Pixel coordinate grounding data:
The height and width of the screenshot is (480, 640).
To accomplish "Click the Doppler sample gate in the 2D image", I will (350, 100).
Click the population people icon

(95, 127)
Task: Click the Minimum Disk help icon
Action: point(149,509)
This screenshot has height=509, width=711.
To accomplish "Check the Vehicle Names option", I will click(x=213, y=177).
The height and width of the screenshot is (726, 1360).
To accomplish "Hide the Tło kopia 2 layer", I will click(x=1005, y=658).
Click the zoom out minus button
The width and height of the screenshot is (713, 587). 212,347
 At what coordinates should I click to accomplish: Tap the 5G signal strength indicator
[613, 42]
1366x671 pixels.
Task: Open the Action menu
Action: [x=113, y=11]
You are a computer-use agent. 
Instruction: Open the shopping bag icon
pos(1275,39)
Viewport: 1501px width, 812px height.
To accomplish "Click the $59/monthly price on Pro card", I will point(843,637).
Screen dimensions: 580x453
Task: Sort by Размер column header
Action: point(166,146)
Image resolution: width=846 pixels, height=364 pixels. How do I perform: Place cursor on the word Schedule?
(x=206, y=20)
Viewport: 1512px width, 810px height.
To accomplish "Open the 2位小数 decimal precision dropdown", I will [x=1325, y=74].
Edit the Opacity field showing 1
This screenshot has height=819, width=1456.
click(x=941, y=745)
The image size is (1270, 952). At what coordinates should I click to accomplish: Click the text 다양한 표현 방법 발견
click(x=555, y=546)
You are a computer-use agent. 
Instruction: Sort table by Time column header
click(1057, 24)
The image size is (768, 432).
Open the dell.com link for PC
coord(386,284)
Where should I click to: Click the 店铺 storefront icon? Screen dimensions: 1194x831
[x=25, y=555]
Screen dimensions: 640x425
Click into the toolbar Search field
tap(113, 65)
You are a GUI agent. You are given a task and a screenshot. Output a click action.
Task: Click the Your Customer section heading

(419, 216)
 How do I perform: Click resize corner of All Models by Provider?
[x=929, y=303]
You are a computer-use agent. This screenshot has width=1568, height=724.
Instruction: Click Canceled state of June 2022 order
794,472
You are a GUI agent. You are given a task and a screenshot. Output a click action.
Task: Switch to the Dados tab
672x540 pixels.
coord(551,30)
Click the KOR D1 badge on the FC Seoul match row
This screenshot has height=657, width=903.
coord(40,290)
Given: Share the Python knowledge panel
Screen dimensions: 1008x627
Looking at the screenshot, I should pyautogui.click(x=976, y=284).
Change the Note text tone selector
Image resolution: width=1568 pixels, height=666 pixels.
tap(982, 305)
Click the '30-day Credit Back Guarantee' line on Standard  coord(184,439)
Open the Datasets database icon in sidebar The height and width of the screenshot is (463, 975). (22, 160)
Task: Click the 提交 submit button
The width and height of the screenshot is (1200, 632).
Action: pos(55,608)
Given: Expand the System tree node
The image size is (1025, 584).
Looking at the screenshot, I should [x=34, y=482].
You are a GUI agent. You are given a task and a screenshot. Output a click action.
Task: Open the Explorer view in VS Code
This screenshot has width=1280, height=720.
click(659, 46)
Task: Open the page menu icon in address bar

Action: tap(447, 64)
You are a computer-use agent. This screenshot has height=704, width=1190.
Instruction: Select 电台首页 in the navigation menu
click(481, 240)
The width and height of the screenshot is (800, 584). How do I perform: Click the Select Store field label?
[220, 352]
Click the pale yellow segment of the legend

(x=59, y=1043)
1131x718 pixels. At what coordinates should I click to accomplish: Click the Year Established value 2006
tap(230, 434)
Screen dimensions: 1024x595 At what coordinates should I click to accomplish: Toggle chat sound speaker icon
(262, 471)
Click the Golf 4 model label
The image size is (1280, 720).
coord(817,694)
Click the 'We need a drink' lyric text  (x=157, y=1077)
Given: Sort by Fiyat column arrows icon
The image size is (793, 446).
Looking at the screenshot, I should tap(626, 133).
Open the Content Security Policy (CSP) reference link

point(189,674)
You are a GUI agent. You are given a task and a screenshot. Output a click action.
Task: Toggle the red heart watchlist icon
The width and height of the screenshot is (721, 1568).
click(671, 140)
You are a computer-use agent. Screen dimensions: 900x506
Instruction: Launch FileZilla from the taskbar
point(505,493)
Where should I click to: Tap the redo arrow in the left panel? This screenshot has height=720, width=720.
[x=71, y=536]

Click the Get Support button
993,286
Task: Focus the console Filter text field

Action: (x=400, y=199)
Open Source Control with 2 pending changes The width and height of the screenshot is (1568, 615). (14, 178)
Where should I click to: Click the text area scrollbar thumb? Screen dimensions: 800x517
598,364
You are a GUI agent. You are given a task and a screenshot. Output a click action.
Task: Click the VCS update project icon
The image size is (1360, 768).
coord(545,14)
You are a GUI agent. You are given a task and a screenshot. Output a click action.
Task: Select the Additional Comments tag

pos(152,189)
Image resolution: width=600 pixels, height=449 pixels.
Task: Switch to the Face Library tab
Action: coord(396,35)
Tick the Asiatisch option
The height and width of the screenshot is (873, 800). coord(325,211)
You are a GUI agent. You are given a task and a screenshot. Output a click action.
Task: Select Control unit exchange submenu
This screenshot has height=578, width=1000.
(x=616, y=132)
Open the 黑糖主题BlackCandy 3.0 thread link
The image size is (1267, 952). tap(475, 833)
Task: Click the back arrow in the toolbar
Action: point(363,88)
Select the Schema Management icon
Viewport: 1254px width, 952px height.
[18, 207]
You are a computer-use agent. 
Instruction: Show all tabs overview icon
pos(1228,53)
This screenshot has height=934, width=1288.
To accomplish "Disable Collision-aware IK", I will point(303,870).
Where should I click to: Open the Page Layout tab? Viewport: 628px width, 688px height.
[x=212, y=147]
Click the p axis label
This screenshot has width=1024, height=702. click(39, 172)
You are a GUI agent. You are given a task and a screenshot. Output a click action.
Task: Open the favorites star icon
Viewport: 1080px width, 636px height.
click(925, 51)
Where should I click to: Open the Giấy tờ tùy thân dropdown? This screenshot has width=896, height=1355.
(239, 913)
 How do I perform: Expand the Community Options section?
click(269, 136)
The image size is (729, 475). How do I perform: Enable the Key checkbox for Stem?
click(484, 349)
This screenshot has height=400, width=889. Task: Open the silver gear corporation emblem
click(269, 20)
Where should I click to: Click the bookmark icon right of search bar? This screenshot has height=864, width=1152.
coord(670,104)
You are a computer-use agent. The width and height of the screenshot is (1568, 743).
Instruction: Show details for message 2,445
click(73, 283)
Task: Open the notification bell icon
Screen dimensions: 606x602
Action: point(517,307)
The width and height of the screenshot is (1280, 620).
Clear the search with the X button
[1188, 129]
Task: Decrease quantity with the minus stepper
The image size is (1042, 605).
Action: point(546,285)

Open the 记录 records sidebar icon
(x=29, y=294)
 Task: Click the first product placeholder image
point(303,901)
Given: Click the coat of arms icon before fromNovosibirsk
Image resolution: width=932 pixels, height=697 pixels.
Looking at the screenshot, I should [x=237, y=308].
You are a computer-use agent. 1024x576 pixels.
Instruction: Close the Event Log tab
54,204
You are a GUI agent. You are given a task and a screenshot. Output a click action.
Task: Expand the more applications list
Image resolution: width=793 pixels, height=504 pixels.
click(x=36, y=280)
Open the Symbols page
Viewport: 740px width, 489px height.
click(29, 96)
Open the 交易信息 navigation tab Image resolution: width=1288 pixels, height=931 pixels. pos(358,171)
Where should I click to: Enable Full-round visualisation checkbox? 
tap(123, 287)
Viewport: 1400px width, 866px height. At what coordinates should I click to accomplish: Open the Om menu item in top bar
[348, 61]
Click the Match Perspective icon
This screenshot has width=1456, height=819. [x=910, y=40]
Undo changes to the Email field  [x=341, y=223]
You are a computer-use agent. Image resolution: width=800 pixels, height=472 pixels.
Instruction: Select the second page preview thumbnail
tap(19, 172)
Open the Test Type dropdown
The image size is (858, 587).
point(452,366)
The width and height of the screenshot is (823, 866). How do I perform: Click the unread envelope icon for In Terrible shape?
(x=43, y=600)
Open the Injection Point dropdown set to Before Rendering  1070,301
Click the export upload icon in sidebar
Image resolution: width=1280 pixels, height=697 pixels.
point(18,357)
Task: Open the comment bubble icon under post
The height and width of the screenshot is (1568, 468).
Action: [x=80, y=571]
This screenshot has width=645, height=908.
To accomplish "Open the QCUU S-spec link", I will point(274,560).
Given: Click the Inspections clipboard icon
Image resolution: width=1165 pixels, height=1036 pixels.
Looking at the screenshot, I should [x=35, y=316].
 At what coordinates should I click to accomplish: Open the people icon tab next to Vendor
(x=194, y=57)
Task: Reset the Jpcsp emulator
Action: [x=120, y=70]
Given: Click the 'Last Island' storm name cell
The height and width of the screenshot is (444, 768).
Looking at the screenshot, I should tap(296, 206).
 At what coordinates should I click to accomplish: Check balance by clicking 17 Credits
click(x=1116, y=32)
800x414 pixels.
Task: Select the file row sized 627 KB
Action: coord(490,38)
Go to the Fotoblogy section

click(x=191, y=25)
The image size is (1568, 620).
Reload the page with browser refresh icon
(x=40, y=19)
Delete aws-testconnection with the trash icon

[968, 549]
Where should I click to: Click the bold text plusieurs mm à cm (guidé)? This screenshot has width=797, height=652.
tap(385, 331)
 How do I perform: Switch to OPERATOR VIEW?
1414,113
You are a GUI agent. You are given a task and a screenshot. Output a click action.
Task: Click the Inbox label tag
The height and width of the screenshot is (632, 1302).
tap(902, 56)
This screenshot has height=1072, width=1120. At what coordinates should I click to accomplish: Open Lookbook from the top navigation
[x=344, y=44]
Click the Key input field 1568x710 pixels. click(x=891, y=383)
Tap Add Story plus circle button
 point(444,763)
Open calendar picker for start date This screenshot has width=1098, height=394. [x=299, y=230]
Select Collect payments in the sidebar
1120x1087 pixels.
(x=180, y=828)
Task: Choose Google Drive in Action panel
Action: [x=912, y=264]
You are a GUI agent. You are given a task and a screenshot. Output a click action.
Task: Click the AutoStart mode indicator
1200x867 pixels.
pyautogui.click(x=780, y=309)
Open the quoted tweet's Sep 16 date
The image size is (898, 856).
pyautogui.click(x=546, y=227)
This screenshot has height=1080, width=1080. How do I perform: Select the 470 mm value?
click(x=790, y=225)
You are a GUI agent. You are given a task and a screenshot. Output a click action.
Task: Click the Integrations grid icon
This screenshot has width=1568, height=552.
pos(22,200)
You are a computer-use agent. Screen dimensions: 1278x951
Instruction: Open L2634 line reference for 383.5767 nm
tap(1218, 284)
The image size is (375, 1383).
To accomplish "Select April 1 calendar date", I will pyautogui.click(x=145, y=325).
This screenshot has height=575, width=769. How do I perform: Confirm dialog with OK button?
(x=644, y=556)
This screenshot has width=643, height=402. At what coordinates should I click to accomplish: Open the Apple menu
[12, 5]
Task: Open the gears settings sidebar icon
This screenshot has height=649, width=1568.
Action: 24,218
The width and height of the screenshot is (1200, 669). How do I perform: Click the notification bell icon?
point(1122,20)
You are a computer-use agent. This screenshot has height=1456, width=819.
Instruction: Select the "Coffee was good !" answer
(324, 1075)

→ Task goal
Within the entries above, find every line where the string "changes" occurs, and copy it.

→ Result of the exercise
Open Source Control with 2 pending changes The width and height of the screenshot is (1568, 615). (14, 178)
Undo changes to the Email field  [x=341, y=223]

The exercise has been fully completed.